The closure of Bergin Correctional Institution was one of the more serious options Gov. Dannel P. Malloy presented as part of his “Plan B” budget if he could not get the $2 billion in concessions he needed from the state employee unions, Office of Policy and Management Undersecretary of Criminal Justice Michael P. Lawlor said on May 10.
But three days later, the administration announced a tentative agreement had been reached with the State Employees Bargaining Agent Coalition. While that agreement must still be approved by 14 of the 15 SEBAC member unions and 80 percent of the total voting, Lawlor said Friday evening the prison’s closure may not be imminent.
However, the budget the governor signed into law May 4 calls for the closure of two state prisons by the end of the year. The Department of Corrections announced last month that J.B. Gates Correctional Institution in Niantic will be closing June 1. The second prison has still yet to be determined.
Rep. Gregory Haddad, D-Mansfield, said Bergin originally was chosen because, under Malloy’s “Plan B” budget, the state would have had to quickly shut down a facility. Bergin is a minimum security prison and was identified as the best candidate for rapid closure.
If the labor agreement is ratified by the unions, it buys the state time to do its homework and determine which facility is the best choice for closure, Haddad said.
Over the last three years, Connecticut’s inmate population has fallen by 2,400, which is a trend Lawlor said he expects to continue. The decision on where prison closures occur likely will be based on which sector of the inmate population drops most dramatically. If there seems to be fewer female inmates in the system, the closure may occur at York, the state’s only female prison, in East Lyme.
Lawlor notes that closures will be based on cost-benefit analyses and may not represent an entire facility. Rather, the state could chose to close wings at several different prisons to achieve the savings it is seeking, he said. The state intends to keep the closed prison properties should the population rise again, he said.
“These prisons aren’t going to be bulldozed or anything like that. They will be sitting there mothballed,” Lawlor said.

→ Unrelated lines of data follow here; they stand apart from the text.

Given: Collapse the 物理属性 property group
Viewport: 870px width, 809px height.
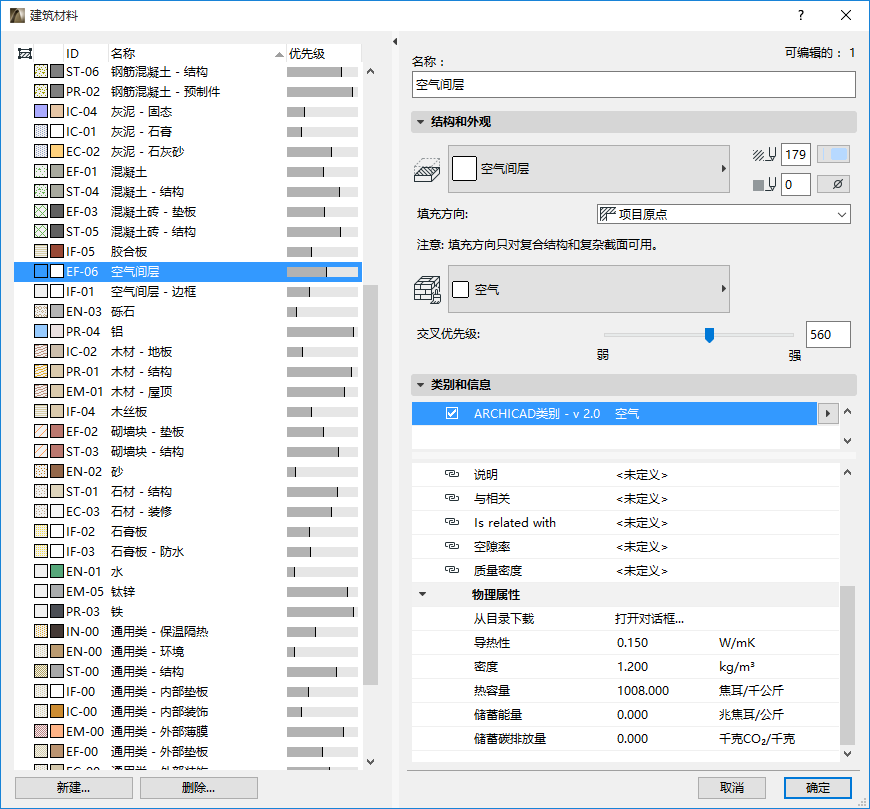Looking at the screenshot, I should (422, 595).
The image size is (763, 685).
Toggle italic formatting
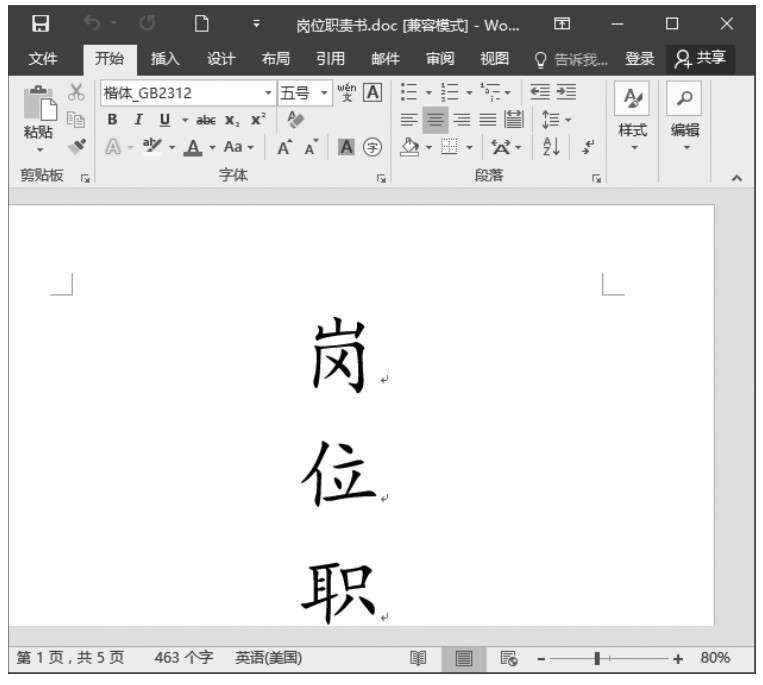136,119

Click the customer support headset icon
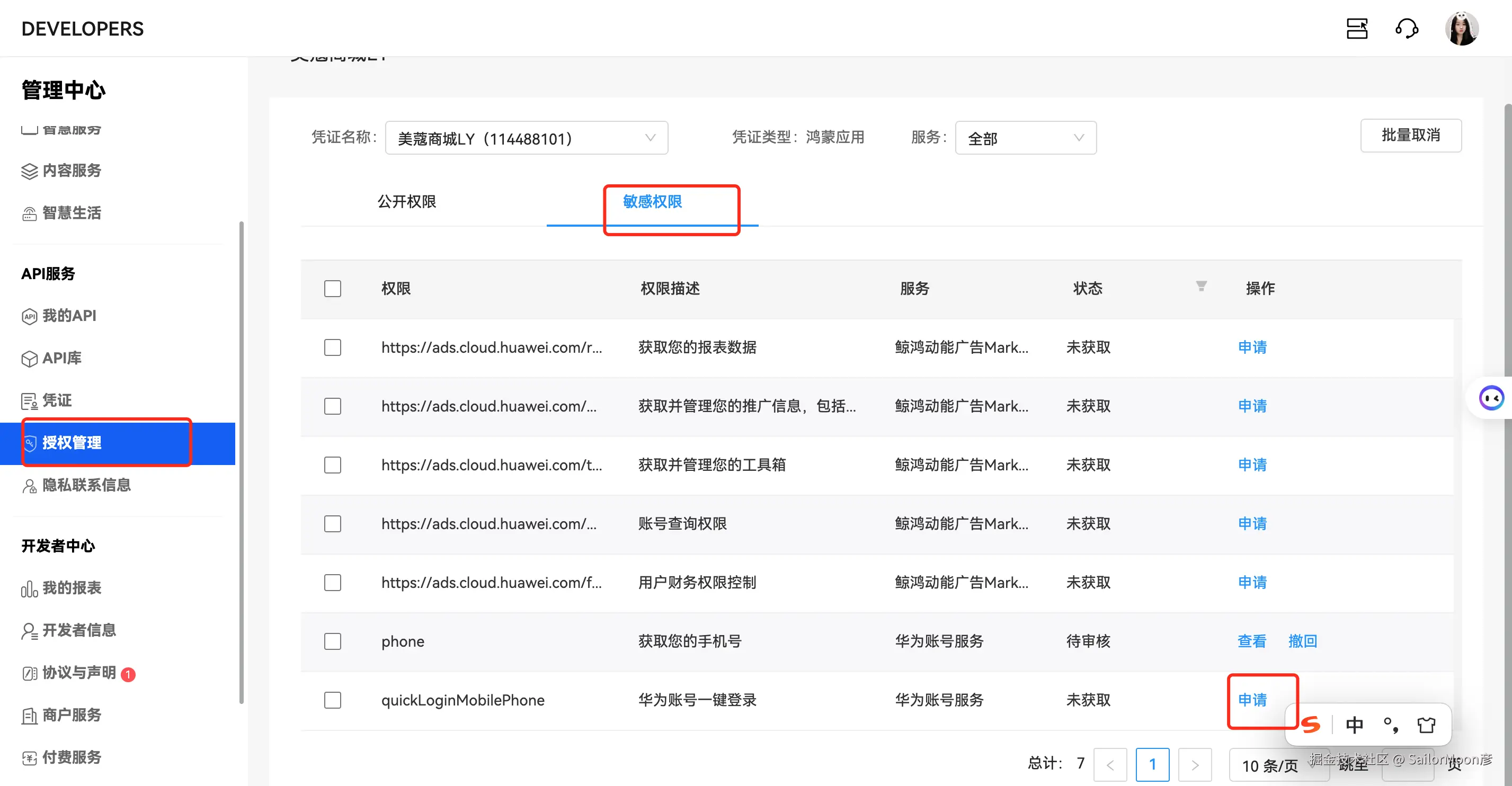1407,28
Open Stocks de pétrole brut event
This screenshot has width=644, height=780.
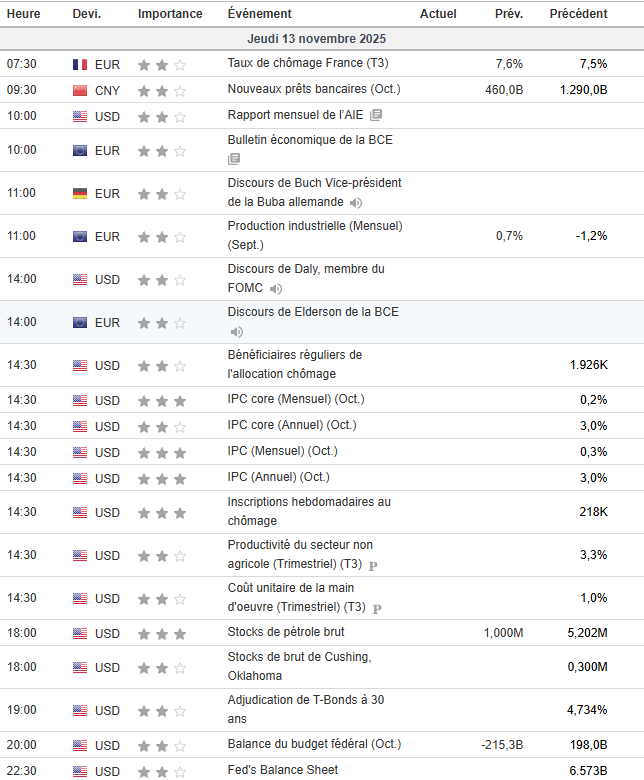pyautogui.click(x=286, y=632)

For now layoff notices to Bergin’s 218 employees have been rescinded but the decision still hinges on the ratification of the labor agreement, Lawlor said. AFSCME Local 1565 President Luke Leone and SEBAC spokesman Larry Dorman said Thursday they are urging their members to vote for the agreement.
But its ratification remains far from a foregone conclusion. In 2009, during the last labor negotiations, the bargaining unit that represents most of the state’s correctional officers was one of three that declined to sign off on the concession package.
Regardless of what Bergin’s status is at the end of the year, the town of Mansfield is unlikely to be impacted heavily by the decision, Haddad said. Because the Department of Corrections will be retaining the property, Payment In Lieu Of Taxes funds, or money towns receive from the state for hosting state facilities, will be maintained at current levels, he said.
But Haddad said the prison, which houses low-level offenders and inmates nearing the end of their incarceration, has always been a fairly good neighbor in Mansfield.